A dog barked. Barnaby took a step back from the fence as it came out of the crops, running straight at them. Miranda cowered behind Barnaby, who ruffled her hair.

"The fence is there for a reason, Miranda." he said. "Don't worry."

It stopped at the fence, barking, growling and jumping around angrily. The man in the field noticed the commotion and looked over. Barnaby waved from the fence. Miranda stayed behind him.

He soon came over with a boy about her age carrying a gun.

"Afternoon, stranger!" Barnaby called out as they neared.

The man nodded seriously but the look on his face changed when he saw Miranda.

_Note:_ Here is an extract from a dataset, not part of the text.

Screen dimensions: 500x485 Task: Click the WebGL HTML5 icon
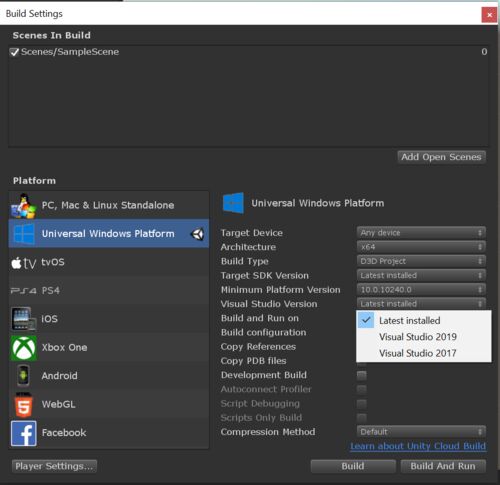(23, 405)
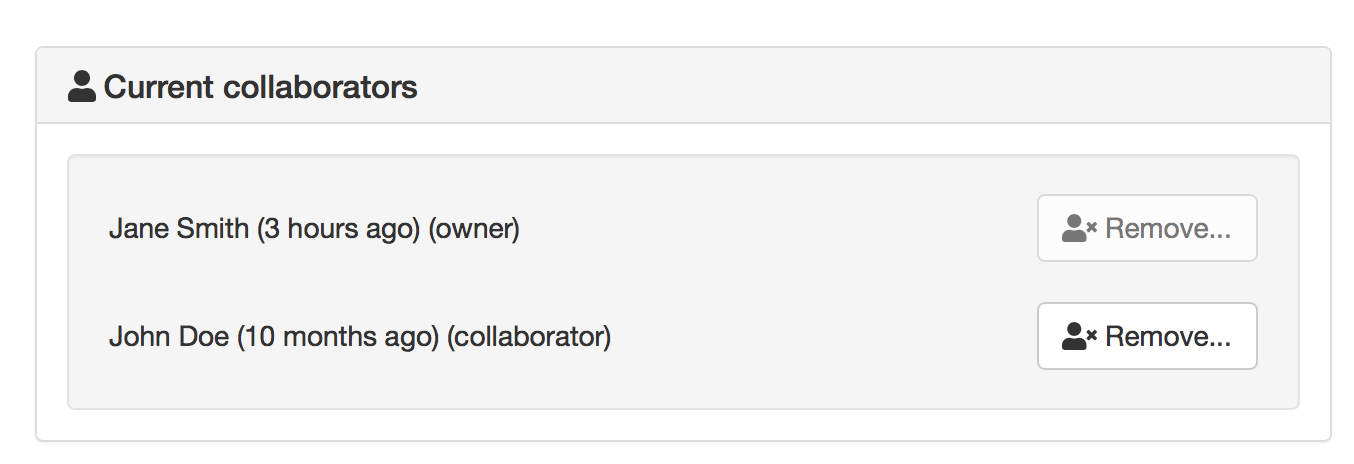Click the "(10 months ago)" timestamp
The width and height of the screenshot is (1354, 464).
pyautogui.click(x=338, y=337)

"Afternoon." he replied. "Bandit, sit!"

The dog stopped barking and sat.

"Name's Barnaby Grathier." her brother said, stepping back forward and offering his hand across the fence. "This here is my sister Miranda."

He shook hands with the farmer.

"Afternoon Barnaby," the farmer said. "Name's Conrad Patton and this is my son Isaac."

"Hello, sir." the boy said politely.

"We're now inhabiting that wreck of a house back yonder." Barnaby jerked a thumb back over his shoulder. "That makes us neighbours, so I figured we'd come introduce ourselves."

Barnaby glanced back at his sister. "Come out and say hi, Miranda."

"Hello." Miranda said quietly, stepping out from behind her brother.

"Oh! Hello, miss." Cornad gave a friendly smile. His face was lined and tanned and had short, blonde hair. He was shorter than Barnaby, but stood straight and proud. He looked back to her brother. "Sorry about this reception - nothing good has come from this direction before. If you're our new neighbour, then come in and let me introduce you to the family."

"Lead the way." Barnaby replied.

He climbed over the fence after struggling with his bad knee, causing Bandit to start barking again. Conrad told him to sit again as Miranda was helped over. She thought the fence looked daunting, but proved to be easy to cross.

The adults walked ahead, talking about Barnaby's bad knee. Miranda walked with Isaac.

"Hi, Miranda." he said, beaming a smile. She liked him already. "I'm Isaac."

"Um, hi." she replied shyly. She felt beneath him. But then again, she felt beneath everybody. They walked a little in silence.

"So." he tried to continue. "What do you like to do?"

"Er... I like reading?" she replied. He laughed and she immediately regretted what she said.

"Er, sorry. Anna likes reading." he said. "She's my sister, you'll meet her soon. She wants to be a mage someday.

"I can't read." he went on. "I like running around with dad's old sword and stuff instead."

"Oh, well that sounds like fun maybe." she tried.

"Well I'm going to be a great warrior someday!" he said excitedly. "Fighting orcs and demons and stuff."

"I think Barnaby was in the army." Miranda said. "That's how he hurt his leg."

"Really? Cool!" he ran up to the adults ahead, leaving Miranda to feel abandoned and trailing miserably.

"Hey mister, were you in the army?" he asked, interrupting them. Conrad smacked him on the back of the head.

"Don't interrupt like that, boy."

"Sorry, pa." he said. Barnaby laughed, though Miranda felt bad for him.

"Marines, actually." her brother replied. "Saw the world on the King's silver! I'll tell you about it sometime if you're keen to listen."

"Thanks, sir." Isaac fell back to Miranda. They were almost near the house now.

"Are you all right?" she asked him.

"Yeah." Isaac rubbed the back of his head. "It's all right, it didn't hurt none."

A woman and a girl about their age were at the door.

"Look, honey." Conrad said. "Looks like we have new neighbours!"

"Afternoon." the woman replied.

"This is my wife Marianne and my daughter Anabelle." Conrad said proudly. "Mary, this is Barnaby and Miranda. Can you set our guests up with some drinks?"

"Sure, just a sec." Mary disappeared inside. Annabelle smiled at Miranda and she smiled back.

These people seemed nice, she thought.